The task: Return exactly the lines of the data below, from the one that contains "The image size" through the final line, and leave out every picture.

:::::

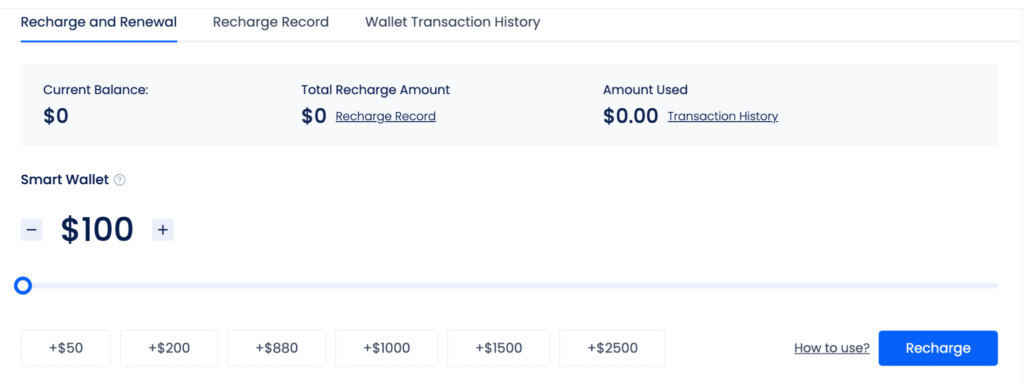
Task: Click the middle of the amount slider track
Action: point(509,285)
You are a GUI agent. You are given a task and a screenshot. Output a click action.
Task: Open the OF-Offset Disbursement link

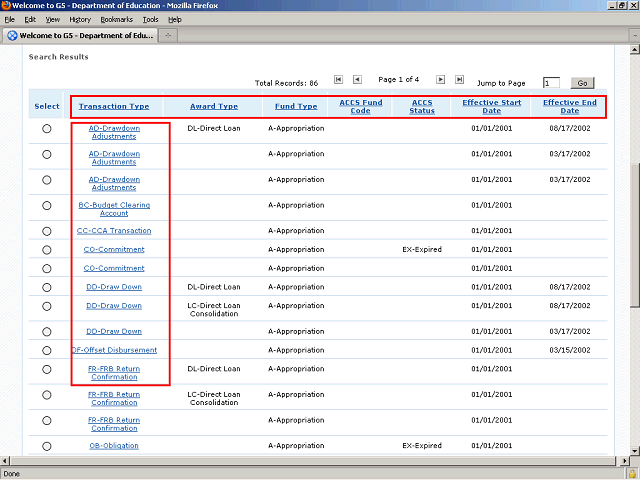pyautogui.click(x=114, y=350)
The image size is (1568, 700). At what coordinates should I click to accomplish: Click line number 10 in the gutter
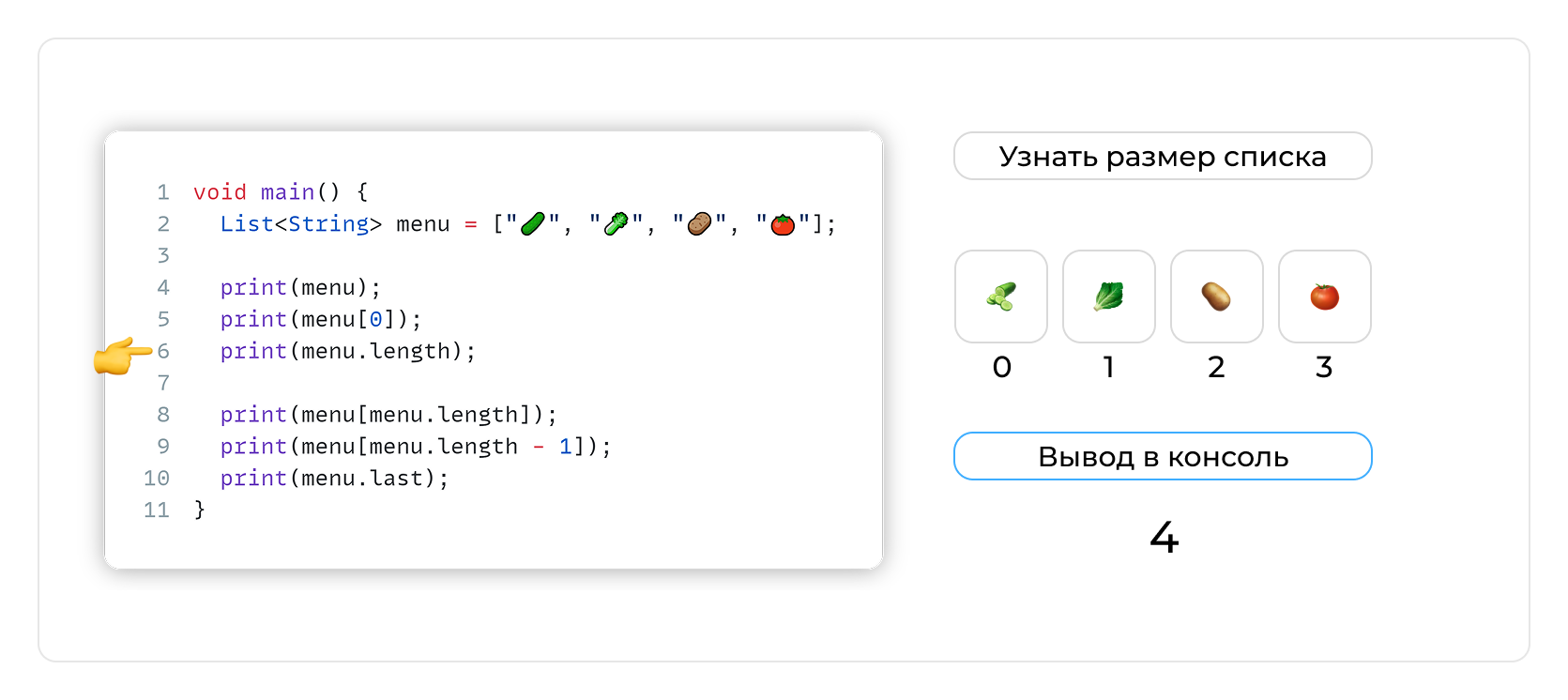click(x=157, y=479)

:::::

Reply to the exercise:
The image size is (1568, 700). At what coordinates should I click to accomplish: Click line number 10 in the gutter
click(x=157, y=479)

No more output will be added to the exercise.